Skyscanner Toni Marques Feb 23, 2016

Solving the Problem of One Billion Computations

Article Summary

Skyscanner needed to store 1.6 billion weights to rank hotel prices. Their in-memory approach couldn't scale, so they turned to AWS.

When Skyscanner added granular partner ranking (by market, device, and hotel), they faced a massive data challenge. Their algorithm needed to compute and store weights for every partner across every combination, updated daily and consumed in real-time.

Key Takeaways

Critical Insight

Skyscanner solved their billion-computation problem by moving from in-memory storage to a distributed AWS architecture with DynamoDB and auto-scaling APIs.

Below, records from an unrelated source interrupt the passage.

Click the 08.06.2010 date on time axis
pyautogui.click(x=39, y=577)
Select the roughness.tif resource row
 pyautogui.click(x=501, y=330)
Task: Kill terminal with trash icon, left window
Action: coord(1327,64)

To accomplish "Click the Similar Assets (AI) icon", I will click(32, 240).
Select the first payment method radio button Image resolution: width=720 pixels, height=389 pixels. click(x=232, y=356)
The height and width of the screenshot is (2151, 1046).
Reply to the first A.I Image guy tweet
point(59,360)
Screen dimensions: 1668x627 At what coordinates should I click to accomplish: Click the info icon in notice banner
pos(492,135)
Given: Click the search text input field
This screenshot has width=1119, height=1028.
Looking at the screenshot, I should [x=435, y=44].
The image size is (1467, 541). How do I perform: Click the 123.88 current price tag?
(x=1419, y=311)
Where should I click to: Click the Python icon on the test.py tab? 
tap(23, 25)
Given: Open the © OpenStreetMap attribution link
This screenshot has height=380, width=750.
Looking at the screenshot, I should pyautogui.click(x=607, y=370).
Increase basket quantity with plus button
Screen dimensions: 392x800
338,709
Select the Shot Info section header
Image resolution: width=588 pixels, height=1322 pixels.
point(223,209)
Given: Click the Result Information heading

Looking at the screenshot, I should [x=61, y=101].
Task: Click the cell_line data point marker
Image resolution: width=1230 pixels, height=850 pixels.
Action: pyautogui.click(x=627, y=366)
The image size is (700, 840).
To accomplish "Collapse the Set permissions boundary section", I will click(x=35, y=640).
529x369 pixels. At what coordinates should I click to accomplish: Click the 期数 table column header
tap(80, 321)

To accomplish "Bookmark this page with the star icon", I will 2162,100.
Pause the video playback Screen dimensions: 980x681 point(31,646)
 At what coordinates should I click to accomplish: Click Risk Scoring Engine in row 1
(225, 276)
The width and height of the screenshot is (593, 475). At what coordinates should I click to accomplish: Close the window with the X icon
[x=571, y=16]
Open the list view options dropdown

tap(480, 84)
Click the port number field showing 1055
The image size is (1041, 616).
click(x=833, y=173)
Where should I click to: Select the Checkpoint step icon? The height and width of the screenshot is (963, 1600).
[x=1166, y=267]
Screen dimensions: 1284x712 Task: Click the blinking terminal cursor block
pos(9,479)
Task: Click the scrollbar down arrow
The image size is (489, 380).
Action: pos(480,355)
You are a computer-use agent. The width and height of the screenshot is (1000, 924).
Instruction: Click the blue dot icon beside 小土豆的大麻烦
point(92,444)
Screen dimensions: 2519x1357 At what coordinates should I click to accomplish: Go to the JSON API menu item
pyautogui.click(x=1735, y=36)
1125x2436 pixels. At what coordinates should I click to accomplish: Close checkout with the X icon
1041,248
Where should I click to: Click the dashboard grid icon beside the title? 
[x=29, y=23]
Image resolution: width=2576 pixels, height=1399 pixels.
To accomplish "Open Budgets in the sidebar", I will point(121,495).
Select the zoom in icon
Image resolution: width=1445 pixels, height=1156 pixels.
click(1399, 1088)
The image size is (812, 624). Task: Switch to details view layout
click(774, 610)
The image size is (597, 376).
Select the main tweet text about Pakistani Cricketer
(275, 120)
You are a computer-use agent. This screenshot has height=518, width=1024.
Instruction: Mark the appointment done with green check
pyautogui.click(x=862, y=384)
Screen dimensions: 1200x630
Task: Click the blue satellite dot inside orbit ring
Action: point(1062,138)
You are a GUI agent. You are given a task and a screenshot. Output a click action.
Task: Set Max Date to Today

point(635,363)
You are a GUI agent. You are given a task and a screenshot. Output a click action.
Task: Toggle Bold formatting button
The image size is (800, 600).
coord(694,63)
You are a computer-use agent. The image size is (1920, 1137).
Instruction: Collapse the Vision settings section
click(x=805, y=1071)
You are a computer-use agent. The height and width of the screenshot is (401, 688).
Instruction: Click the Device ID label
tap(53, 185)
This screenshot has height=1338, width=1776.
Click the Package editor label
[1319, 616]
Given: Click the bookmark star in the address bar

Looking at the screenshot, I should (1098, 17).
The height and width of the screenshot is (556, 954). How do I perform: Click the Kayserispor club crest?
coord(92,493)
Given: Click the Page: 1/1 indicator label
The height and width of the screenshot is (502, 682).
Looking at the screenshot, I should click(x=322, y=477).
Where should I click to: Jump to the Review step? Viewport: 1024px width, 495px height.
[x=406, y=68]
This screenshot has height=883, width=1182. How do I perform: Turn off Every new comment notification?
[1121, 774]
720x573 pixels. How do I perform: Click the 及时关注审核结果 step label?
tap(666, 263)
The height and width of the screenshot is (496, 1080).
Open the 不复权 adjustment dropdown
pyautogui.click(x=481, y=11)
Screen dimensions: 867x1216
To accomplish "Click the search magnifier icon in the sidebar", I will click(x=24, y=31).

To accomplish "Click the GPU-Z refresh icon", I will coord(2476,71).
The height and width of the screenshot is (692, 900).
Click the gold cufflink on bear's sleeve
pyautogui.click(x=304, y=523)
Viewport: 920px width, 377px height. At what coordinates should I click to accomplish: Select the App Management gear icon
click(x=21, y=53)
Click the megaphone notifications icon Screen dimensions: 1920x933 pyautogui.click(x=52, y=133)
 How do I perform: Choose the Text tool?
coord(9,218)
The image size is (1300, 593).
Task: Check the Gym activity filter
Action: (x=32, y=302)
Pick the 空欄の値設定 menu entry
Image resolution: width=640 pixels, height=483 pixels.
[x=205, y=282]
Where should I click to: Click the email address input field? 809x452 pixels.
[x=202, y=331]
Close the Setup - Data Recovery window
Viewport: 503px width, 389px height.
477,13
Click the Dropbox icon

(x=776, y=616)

The article reveals why price parity sorting required such complex infrastructure and how they handle daily batch updates without impacting live traffic.

About This Article

Problem

Skyscanner needed to compute hotel ranking weights across different partners, markets, devices, and hotels. Each combination generated about 150 bytes of data, and the total volume was too large to keep in memory.

Solution

Skyscanner used AWS DynamoDB to store the weights as a distributed key-value store. A lightweight API ran on auto-scaling EC2 instances across three regions: eu-west-1, ap-southeast-1, and ap-northeast-1. Every day, batch processing recalculated and updated all the weights.

Impact

The system could consume weights in real time. For a typical search with 15 hotels, it resolved about 50 price parities. It also scaled automatically when traffic increased, so no one had to manually add servers.